**Text excerpt:**
--- START ---
This topic is particularly difficult for doctors, lawyers and other professionals who rely on their good name and reputation in the industry and community to drive business.
In fact, some medical practices even tried to silence critics by requiring patients to sign a form forbidding them from posting comments on the internet. At least one of the doctors that promoted this practice has since stopped amid widespread criticism. Most negative reviews never elicit a response, since the costs of fighting (hiring counsel and lost business due to spending time on a lawsuit rather than practicing) can far outweigh the benefit of winning. And when fought, these cases are difficult to win. Of the 28 such lawsuits tracked, 16 have been dismissed and six settled, with the balance pending. On the other side, if a doctor is consistently treating patients poorly, the public deserves to know.
Here in Chicago, we have the benefit of a large population which lends itself to a good sample of reviews to evaluate when choosing a service. In smaller cities and rural areas, a review like this may be the only one attributed to a professional which can make the impact on the professional’s reputation and business, much more significant.
I think most people would agree that easy access to performance reviews of different providers is beneficial, but how can the authenticity of the review and/or reviewer be verified? What must happen to earn a scathing review? Does a phone call to a store provide enough information to warrant a poor review? Was the phone call recipient actually rude, or was the caller in an extremely irritable mood? A one star review can be misleading when you read the comments and learn that the reviewer never even used the service.
Is it possible to form an opinion about a service provider with less than a handful of reviews?
--- END ---
(Saved data entries)
--- START ---
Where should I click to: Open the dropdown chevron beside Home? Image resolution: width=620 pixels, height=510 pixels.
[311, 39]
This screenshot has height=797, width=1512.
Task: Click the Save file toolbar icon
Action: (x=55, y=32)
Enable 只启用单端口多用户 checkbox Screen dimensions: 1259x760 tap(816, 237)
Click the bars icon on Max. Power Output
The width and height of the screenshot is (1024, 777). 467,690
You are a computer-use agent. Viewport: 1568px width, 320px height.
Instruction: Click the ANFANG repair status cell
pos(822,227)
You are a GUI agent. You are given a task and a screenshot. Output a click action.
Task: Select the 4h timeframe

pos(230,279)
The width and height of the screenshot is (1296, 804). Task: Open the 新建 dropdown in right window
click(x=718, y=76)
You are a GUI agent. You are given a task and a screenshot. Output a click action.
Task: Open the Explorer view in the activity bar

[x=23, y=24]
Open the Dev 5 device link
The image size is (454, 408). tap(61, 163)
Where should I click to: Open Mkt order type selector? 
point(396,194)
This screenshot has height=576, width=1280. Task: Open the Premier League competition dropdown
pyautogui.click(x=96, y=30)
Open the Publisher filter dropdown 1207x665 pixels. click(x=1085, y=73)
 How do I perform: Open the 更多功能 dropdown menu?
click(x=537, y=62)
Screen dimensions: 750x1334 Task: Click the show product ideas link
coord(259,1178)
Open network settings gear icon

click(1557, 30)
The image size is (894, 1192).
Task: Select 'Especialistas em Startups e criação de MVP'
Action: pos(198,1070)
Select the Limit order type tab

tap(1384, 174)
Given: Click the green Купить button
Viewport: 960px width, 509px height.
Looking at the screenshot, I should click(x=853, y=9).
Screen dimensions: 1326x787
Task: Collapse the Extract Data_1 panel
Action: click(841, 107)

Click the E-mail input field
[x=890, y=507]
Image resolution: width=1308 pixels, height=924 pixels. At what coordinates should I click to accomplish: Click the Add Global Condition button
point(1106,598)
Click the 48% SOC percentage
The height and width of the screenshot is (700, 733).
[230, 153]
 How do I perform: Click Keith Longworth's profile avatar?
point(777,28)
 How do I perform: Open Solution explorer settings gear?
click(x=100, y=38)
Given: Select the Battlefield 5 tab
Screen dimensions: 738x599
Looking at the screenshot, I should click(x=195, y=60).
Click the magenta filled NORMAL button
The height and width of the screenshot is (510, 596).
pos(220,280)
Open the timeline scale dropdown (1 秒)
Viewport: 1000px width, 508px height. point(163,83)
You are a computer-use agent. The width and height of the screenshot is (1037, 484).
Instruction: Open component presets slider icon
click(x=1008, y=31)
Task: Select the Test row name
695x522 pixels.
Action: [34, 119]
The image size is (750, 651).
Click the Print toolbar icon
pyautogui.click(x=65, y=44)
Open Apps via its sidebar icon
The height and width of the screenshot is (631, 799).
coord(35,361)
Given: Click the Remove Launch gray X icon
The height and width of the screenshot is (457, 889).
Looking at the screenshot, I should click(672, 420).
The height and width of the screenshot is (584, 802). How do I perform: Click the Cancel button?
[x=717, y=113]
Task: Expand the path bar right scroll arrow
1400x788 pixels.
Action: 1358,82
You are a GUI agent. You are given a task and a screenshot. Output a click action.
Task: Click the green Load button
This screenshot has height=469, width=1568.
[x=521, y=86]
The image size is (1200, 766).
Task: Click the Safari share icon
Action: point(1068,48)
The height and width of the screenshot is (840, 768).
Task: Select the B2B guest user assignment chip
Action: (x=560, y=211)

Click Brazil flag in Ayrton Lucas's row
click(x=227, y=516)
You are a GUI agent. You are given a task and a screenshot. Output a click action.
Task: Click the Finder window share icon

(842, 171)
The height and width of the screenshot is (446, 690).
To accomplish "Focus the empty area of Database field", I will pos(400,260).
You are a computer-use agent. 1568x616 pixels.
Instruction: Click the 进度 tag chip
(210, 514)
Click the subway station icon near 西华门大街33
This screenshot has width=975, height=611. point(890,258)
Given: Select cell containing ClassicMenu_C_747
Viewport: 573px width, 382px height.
--- END ---
Reproduce the full passage on online reviews of professionals above, word for word.

**Result:**
This topic is particularly difficult for doctors, lawyers and other professionals who rely on their good name and reputation in the industry and community to drive business.
In fact, some medical practices even tried to silence critics by requiring patients to sign a form forbidding them from posting comments on the internet. At least one of the doctors that promoted this practice has since stopped amid widespread criticism. Most negative reviews never elicit a response, since the costs of fighting (hiring counsel and lost business due to spending time on a lawsuit rather than practicing) can far outweigh the benefit of winning. And when fought, these cases are difficult to win. Of the 28 such lawsuits tracked, 16 have been dismissed and six settled, with the balance pending. On the other side, if a doctor is consistently treating patients poorly, the public deserves to know.
Here in Chicago, we have the benefit of a large population which lends itself to a good sample of reviews to evaluate when choosing a service. In smaller cities and rural areas, a review like this may be the only one attributed to a professional which can make the impact on the professional’s reputation and business, much more significant.
I think most people would agree that easy access to performance reviews of different providers is beneficial, but how can the authenticity of the review and/or reviewer be verified? What must happen to earn a scathing review? Does a phone call to a store provide enough information to warrant a poor review? Was the phone call recipient actually rude, or was the caller in an extremely irritable mood? A one star review can be misleading when you read the comments and learn that the reviewer never even used the service.
Is it possible to form an opinion about a service provider with less than a handful of reviews?